Bir gün oturmuş bir arkadaşımla neden mağaracılık yaptığım hakkında konuşurken çıkmıştı dudaklarımdan bu sözcükler. Arkadaşım çok şaşırmıştı bu söylediğime. Mutlak bir karanlığın hakim olduğu, kaygan, ıslak bazen, bazen sıkışık veya derin bir bağlamda insan nasıl olurdu da güvende hissederdi? Haklıydı… Mağaracılığa çok temel bir bakış açısı ile baktığımızda bu işi yapmak hiç de akıllıca değildi ne de yaramazca, bir kalıba sığar yanı yoktu. Peki o zaman ben neden nasıl güvende hissediyordum? Cevap yine çok basit. Bir mağarada başıma gelebilecek olayların sayısı belli ve neredeyse sabit. Daha doğrusu mağaralar çok dinamik yerlerse de ihtimaller oldukça statiktir. Güvenimin sağlam zemini tam olarak bu: Sınırlı sayıdaki olasılığın rahatlığı, dahası güzelliği…
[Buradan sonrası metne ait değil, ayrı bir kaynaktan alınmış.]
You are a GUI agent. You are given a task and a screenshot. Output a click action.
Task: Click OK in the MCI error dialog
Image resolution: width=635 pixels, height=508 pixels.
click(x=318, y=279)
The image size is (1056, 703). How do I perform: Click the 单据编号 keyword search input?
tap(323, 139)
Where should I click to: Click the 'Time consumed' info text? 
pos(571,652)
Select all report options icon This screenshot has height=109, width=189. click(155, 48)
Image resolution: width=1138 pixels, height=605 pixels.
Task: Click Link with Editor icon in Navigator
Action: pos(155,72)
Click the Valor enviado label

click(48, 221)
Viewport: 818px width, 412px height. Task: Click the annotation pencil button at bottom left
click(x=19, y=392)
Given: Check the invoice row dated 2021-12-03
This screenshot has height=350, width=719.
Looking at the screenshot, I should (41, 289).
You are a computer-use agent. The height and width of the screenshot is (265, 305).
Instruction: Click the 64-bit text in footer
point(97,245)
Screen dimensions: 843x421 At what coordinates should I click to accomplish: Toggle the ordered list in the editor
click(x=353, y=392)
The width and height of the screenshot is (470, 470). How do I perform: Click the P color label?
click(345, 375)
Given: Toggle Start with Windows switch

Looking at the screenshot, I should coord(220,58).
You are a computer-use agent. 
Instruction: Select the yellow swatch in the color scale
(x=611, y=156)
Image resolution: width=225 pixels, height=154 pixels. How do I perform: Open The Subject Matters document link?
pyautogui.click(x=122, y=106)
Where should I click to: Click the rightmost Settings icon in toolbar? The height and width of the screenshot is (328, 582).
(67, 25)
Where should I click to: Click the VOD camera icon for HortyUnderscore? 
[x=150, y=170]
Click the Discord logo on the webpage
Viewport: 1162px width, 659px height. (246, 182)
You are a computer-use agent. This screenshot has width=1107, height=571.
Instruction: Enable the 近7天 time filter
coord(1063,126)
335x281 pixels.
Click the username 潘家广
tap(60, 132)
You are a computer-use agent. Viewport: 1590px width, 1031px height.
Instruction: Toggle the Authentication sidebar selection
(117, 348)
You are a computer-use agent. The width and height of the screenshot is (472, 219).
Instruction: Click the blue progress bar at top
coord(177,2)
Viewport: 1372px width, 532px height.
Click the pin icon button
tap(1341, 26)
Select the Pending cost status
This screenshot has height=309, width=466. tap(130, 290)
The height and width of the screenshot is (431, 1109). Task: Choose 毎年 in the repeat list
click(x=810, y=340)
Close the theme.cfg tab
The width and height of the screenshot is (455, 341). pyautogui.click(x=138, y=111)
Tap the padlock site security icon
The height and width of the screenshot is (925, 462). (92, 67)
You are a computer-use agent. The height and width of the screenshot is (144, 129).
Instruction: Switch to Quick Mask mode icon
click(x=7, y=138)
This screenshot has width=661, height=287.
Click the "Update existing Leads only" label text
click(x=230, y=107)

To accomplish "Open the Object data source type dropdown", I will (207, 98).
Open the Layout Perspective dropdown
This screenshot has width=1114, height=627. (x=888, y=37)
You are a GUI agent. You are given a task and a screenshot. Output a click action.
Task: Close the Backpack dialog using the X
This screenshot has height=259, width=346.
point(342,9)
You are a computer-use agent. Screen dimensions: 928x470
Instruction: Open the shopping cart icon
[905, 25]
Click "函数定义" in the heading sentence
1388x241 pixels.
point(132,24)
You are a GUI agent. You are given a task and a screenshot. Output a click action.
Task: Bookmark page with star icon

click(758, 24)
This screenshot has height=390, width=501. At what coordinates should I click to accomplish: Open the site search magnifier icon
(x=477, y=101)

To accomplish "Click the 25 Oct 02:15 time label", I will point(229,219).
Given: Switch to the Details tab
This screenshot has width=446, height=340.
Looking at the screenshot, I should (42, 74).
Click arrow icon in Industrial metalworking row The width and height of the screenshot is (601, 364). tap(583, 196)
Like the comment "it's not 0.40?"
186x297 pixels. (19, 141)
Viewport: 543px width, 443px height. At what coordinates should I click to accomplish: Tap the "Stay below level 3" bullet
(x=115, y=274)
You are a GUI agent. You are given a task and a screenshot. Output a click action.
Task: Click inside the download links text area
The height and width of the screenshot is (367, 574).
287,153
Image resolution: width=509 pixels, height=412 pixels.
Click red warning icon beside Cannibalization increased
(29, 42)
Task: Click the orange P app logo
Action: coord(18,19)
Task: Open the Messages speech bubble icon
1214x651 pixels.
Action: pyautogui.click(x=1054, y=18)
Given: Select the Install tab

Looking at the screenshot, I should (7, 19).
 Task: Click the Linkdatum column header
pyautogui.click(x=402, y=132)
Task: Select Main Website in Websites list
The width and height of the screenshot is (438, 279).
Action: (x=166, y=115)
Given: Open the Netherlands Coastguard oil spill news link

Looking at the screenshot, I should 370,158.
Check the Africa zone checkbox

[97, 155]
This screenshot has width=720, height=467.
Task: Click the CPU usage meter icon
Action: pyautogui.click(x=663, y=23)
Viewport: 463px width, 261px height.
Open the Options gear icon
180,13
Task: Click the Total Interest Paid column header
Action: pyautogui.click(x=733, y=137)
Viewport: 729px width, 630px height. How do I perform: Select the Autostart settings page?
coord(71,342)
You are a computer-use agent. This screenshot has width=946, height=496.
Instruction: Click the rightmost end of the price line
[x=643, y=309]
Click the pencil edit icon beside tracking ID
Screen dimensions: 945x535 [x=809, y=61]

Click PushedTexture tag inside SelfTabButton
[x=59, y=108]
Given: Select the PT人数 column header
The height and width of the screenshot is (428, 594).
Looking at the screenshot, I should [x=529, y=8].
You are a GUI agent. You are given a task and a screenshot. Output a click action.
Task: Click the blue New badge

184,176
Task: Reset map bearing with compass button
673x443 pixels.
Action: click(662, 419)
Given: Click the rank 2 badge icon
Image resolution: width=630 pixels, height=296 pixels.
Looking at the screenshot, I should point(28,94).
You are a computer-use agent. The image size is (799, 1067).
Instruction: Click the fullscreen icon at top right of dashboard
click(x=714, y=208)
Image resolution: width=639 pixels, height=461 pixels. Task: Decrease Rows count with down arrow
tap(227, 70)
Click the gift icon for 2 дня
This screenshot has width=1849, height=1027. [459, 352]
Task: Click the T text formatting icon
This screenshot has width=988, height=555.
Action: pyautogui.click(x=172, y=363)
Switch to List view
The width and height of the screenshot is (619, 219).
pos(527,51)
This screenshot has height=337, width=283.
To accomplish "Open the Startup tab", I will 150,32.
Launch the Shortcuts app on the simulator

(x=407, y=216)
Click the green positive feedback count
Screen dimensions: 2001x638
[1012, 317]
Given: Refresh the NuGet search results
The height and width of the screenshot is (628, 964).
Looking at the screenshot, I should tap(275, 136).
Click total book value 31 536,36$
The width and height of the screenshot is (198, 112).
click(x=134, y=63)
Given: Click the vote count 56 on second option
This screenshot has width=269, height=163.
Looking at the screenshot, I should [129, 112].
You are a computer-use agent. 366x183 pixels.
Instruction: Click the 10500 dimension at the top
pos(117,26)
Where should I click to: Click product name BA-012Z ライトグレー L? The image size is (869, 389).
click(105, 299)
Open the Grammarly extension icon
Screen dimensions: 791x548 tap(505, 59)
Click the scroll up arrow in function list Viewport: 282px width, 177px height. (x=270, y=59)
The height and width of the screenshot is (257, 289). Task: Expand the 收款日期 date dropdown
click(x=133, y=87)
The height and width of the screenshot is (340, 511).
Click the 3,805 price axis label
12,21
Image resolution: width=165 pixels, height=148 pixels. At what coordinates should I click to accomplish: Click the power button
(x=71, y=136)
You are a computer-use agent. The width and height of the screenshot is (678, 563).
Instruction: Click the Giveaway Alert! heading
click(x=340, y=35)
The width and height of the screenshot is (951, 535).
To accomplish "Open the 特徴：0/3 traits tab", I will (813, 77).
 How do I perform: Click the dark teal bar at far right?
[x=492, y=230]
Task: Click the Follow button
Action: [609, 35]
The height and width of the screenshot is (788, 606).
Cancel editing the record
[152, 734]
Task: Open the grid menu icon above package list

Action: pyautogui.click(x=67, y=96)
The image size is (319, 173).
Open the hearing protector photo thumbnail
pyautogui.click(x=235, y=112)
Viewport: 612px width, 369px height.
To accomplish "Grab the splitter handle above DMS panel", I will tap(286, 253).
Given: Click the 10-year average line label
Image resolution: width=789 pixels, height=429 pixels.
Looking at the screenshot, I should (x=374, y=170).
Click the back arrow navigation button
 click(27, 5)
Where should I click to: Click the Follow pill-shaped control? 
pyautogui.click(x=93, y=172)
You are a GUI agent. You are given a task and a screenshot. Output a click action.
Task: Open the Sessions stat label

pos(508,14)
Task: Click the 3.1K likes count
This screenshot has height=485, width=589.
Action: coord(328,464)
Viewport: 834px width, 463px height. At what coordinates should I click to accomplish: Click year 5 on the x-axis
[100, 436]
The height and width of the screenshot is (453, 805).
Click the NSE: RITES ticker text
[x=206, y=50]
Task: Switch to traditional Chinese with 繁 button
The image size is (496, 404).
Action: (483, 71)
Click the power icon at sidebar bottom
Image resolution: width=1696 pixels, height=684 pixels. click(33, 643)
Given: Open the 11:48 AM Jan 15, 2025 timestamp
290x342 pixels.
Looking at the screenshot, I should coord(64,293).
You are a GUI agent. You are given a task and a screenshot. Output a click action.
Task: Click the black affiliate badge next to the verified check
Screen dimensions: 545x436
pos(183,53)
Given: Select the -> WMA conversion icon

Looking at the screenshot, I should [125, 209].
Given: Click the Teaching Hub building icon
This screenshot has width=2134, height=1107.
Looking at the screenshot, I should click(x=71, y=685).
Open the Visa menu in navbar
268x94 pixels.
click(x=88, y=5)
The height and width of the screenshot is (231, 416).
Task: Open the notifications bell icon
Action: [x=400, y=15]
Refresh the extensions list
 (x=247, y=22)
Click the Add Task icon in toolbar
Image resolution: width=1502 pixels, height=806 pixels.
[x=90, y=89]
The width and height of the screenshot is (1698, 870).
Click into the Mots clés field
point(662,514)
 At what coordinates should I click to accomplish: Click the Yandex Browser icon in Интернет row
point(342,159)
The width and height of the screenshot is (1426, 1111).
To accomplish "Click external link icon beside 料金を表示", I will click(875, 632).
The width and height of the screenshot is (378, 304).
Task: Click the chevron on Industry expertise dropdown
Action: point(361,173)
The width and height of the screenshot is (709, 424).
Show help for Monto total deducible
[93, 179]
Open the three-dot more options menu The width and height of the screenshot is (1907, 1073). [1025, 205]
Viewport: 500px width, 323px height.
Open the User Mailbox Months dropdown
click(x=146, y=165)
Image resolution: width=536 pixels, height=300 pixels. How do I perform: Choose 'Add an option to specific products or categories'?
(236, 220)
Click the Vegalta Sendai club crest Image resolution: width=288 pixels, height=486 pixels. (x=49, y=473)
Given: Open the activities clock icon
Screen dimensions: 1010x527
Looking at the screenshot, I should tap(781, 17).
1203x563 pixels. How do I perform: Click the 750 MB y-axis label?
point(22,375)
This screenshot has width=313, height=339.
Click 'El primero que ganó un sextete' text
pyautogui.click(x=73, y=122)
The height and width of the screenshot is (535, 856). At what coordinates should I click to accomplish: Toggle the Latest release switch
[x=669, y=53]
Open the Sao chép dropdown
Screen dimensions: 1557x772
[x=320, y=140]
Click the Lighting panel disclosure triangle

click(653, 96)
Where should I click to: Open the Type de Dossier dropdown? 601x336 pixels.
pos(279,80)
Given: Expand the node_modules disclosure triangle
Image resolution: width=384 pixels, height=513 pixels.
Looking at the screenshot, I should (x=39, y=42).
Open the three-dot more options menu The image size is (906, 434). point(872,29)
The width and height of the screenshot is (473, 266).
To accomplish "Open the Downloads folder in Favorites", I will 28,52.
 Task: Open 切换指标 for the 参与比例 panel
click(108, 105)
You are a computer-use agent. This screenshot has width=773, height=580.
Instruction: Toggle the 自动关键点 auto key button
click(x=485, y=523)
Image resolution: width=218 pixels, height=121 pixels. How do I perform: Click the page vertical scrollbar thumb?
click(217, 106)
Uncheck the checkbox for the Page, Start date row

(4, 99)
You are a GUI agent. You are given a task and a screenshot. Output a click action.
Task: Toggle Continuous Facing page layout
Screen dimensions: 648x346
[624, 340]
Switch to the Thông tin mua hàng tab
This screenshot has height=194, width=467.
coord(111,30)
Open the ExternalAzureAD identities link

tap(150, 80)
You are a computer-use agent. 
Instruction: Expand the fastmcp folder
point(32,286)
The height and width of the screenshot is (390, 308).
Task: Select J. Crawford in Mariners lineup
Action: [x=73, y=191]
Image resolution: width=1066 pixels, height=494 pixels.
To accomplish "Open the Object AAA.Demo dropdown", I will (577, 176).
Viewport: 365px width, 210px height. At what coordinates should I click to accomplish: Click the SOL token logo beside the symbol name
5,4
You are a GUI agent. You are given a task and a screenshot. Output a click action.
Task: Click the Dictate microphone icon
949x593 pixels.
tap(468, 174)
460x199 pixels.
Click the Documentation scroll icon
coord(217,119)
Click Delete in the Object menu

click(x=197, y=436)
Bir mağarada hiçbir canlı ile bağlam ve iletişim sorunu yaşanmaz. Hiçbiri duygusal değildir veya pragmatik. Kimse kimseyi rahatsız etmez, herkes ve her şey olduğu gibidir. Yegane uğraş keşfetmek veya hayatta kalmaktır. Beklentiler, hayaller, dilekler karışmaz hiçbir adımın arasına. Mesela kime sorsanız Sarpunalınca otoban gibidir, yaldır yaldır gidilen. Ya da Utku’ya sorsanız Çokrağan peynir gibidir. İnsan bir peynirden ne bekler ve bir peynirin yaşatabileceği olasılıklar nedir ki? Belki de bunu Utku’ya sormamız lazım 😊

Işığınız varsa görüşünüz 25 metre kadardır örneğin. Işığınız yoksa mutlak bir karanlığın içinde asılı kalırsınız. Uzayda uçmak gibidir bu karanlık, sanki kafanızı eğseniz altınızda ışıl ışıl dünyayı göreceksiniz ya da kafanızı biraz kaldırsanız Plüton’u. Kulağınıza çalınacak seslerin frekans aralığı çok nettir, bir yarasa cıvıltısından bir kaya düşmesi aralığınca… Karanlığın ve kötülüğün birbirine zıt düştüğü bir yerdir mağara, masalların aksine. Doğal, gerçek. Bu da demek oluyor ki mana zorlamalarından sıyrılmıştır. Tıpkı bir çocuk gibi demek yanlış olmaz bence. Yalansız dolansız, düz, dümdüz. Bir çocuğun yanında güvensiz hissetmemek gibidir mağarada güvende hissetmek. Ya da ben uslanmaz bir iyimserimdir ve tüm bu sözcükler bir iyimserin düş bahçesinin ürünleridir…

R*

0 yorum:

 

İletişim

Bu blogda yazar olarak yer almak ve katkıda bulunmak istiyorsanız, blog yöneticileri ile iletişime geçmeniz yeterli olacaktır.



Blog Yöneticileri

HAKKINDA

Hacettepe Üniversitesi Mağara Araştırma Topluluğu (HÜMAK) 1988 yılında kurulmuştur. Kurulduğu günden itibaren Türkiye’nin çeşitli bölgelerinde araştırma ve eğitim faaliyetlerine devam etmektedir.

AMAÇ

Hacettepe Üniversitesi Mağara Araştırma Topluluğu 'nun (HÜMAK) çok yazarlı resmi ve gayrıresmi paylaşım ortamıdır.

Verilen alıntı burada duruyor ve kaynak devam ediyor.